++++ Excerpted records ++++

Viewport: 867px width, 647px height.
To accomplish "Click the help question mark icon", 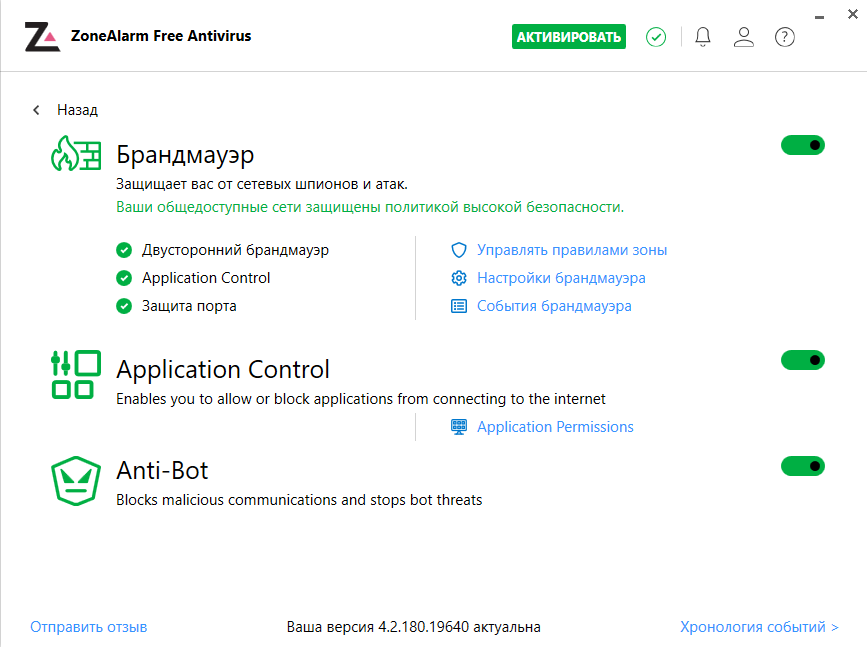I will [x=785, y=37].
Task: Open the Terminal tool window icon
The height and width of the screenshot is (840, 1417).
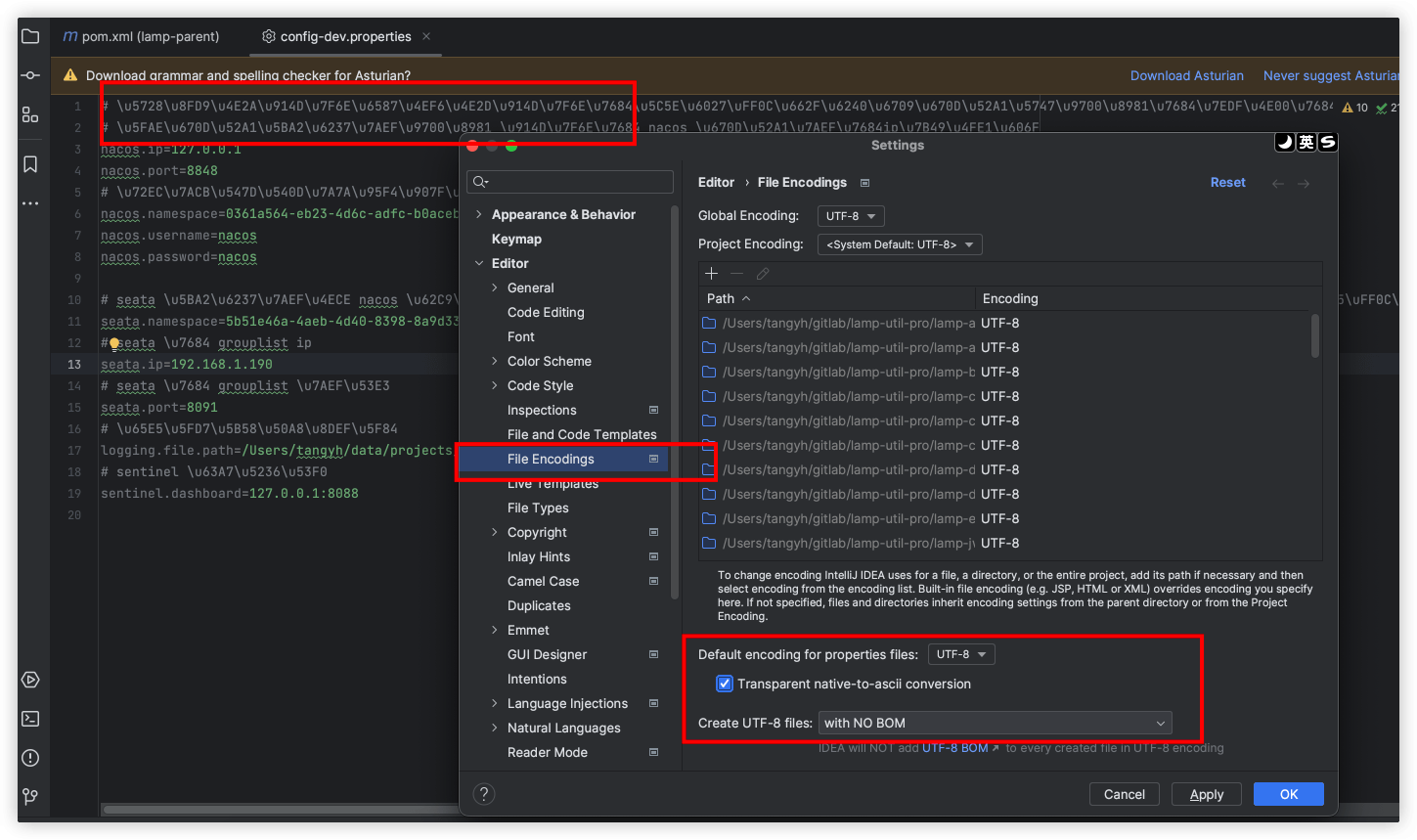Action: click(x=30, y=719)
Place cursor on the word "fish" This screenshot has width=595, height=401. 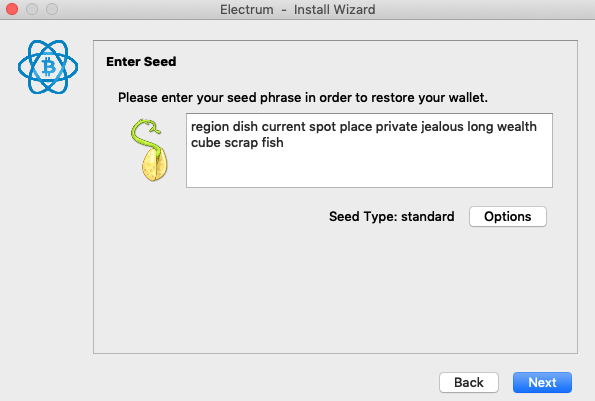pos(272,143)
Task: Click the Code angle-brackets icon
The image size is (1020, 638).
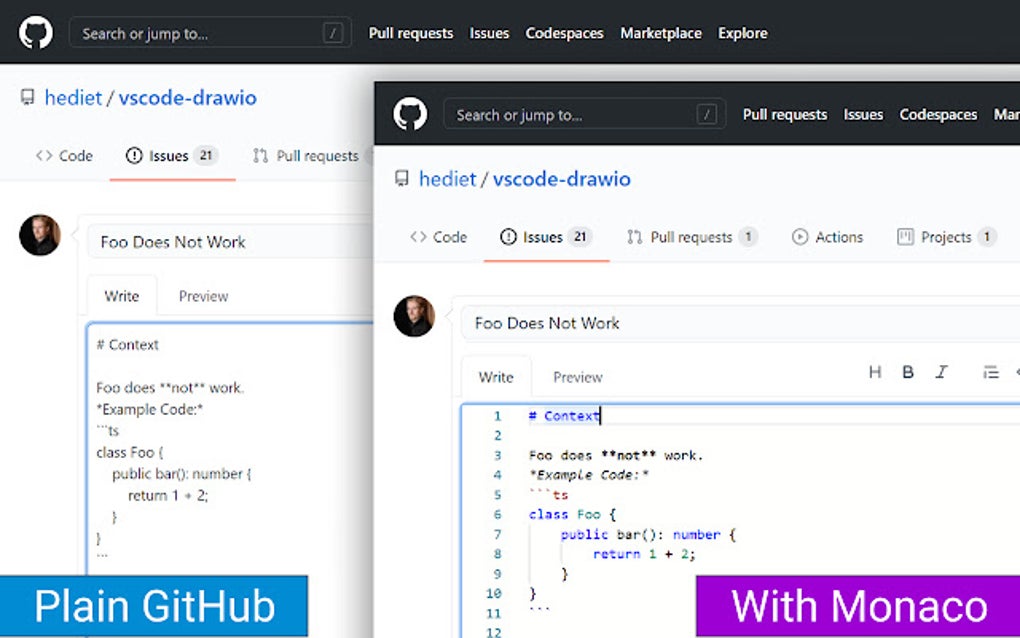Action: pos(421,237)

++++

Reproduce each line of the records in which the word "Task" appears.

## Problem solution
Task: Open the Terminal tool window icon
Task: Click the Code angle-brackets icon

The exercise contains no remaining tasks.